By:May
"Plug-in" hybrid car drivers and their friends assemble in front of the beloved Golden Gate Bridge at Crissy Field in San Francisco. Four of these cars, the world's first prototype "plug-in" hybrids, reaching up to 100 miles per gallon, can be seen in the background. These ultra fuel-efficient cars are an important part of a climate-friendly future.
By:Felix Kramer
Great event, part 1 at Presidio near Golden Gate Bridge (good crowd despite heavy rain), then the rain stopped; Part 2 in San Rafael. I couldn't figure out how to upload photos to some Step It Up area at Flickr, and I had 9 images, so I put them at http://www.flickr.com/photos/56727147@N00/459365957/ with tags for Step It Up San Francisco etc.
By:Tiger Cosmos
The protest against an American car company that sells over 20 cars that get 30 mpg or more - sells cars for under $10,000 and trucks for under $17,000 is silly (see mpg ratings of other cars in Hybrid garages: Audi S4, BMW, Mercedes, Porsche, etc).
You put a $100,000 proto-type version of a Japanese premium car in front of a General Motors dealership? Do you not realize Toyota builds bigger gas-guzzlers than Hummer? Even one of the most popular 2nd SUV's in a hybrid garage - the Toyota Land Cruiser, uses more gas than an H3!
Toyota's hybrid strategy is to increase performance - not mileage! Look at the Lexus hybrid SUVs - they get better performance - not better mileage.
I believe many in the protest mean well, but the real problem is attacking others choices. The Prius driver has the choice to use the carpool lane and burn gas. A suburban in the car pool lane has better mpg per person than a hybrid with a single driver.
What about a protest against the arrogant Prius owners who simply buy it to get in the carpool lane to burn gas?

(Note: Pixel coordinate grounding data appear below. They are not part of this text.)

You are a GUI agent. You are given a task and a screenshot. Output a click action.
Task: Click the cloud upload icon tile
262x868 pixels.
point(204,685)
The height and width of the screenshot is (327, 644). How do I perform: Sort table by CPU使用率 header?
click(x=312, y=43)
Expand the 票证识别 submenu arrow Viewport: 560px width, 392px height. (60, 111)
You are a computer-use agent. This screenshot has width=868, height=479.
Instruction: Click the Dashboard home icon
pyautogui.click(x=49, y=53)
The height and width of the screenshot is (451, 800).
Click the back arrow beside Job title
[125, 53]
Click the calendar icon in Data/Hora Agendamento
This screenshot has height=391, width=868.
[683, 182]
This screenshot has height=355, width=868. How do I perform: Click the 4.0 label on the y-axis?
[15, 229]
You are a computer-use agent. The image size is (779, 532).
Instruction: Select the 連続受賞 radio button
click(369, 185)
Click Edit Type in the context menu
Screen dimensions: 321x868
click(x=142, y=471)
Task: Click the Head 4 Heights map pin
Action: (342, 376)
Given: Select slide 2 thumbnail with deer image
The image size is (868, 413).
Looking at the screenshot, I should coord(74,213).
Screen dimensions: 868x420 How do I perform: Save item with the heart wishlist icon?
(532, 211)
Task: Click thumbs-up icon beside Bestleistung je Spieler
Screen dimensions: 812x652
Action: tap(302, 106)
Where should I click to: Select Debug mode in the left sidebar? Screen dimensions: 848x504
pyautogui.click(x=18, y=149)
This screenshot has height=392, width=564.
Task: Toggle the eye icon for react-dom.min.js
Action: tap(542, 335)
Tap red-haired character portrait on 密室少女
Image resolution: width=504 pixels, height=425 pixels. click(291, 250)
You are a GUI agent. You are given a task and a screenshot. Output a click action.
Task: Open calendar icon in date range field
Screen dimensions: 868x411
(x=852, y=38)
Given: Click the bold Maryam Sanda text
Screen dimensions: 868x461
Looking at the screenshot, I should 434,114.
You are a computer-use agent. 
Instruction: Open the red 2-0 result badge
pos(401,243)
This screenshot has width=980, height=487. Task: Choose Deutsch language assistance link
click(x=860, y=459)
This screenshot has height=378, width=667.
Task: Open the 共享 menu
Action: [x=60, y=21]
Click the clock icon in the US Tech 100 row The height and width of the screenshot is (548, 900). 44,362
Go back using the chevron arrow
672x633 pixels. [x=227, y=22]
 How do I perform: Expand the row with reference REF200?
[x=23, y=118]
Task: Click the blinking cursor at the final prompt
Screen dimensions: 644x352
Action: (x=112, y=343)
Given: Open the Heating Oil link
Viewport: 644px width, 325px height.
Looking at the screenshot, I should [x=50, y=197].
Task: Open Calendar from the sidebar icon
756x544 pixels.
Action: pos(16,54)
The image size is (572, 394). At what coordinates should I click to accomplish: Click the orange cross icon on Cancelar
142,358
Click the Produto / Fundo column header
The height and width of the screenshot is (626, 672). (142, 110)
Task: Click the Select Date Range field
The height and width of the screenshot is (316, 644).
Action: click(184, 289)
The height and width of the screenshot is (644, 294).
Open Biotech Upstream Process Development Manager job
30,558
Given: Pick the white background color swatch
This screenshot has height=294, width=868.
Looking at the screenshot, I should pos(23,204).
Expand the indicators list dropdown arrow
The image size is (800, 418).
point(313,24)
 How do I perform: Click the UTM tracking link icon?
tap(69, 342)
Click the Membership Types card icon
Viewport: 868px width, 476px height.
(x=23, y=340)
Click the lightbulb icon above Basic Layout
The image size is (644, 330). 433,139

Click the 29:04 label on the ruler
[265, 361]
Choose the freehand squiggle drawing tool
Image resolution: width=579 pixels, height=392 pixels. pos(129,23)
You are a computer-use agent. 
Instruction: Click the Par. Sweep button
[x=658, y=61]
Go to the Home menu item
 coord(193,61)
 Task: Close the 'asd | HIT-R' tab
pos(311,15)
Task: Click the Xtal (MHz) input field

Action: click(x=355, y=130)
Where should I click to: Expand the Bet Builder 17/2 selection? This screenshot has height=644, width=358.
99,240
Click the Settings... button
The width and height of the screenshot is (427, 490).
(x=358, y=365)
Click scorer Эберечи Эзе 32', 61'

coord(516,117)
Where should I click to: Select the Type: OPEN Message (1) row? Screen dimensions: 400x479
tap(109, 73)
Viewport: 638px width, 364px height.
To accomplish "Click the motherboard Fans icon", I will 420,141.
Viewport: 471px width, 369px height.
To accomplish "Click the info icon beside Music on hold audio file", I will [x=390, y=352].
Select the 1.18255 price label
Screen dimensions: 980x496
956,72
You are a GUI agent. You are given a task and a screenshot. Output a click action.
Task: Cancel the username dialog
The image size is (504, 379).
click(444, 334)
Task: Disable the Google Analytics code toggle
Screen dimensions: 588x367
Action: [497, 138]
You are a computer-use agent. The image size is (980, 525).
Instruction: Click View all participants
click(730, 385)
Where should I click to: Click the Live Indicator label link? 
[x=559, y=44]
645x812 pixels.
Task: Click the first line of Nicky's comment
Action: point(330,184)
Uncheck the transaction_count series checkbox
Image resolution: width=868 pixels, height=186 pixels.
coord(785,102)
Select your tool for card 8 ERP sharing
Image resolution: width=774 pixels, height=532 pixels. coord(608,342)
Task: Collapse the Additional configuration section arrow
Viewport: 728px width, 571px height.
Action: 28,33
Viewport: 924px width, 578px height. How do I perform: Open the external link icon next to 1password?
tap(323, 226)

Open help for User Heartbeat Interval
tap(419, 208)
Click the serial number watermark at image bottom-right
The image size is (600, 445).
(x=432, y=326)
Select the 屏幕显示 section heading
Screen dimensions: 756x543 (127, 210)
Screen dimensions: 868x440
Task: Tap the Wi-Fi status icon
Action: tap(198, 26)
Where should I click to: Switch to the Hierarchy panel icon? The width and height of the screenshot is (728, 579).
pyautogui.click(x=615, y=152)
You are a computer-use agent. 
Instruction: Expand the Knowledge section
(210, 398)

GM made a mistake by trying to bypass hybrids - they spent billions of dollars on hydrogen fuel cell technology - their buses run in several green cities. Now they are introducing dual mode hybrids. Behind - but they have a better system as it runs in both city and highway speeds.
In addition GM introduced the Chevy Volt. The volt is a plug in Prius for the masses.
The Prius hybrid technology came from a joint venture with GM. GM's strategy was the dual mode system as it could be used on several popular GM platforms (trucks). Toyota wanted the single mode car strategy for their strength (cars).
I would really like to see a protest against BMW, Audi, Lexus, etc. Top selling gas guzzling premium cars are a problem - they out sell Hummer 100 to 1 and burn billions of gallons of gasoline. Why? To hall contractor equipment around? No, simply to get you to the coffee shop or your trip down to Monterey.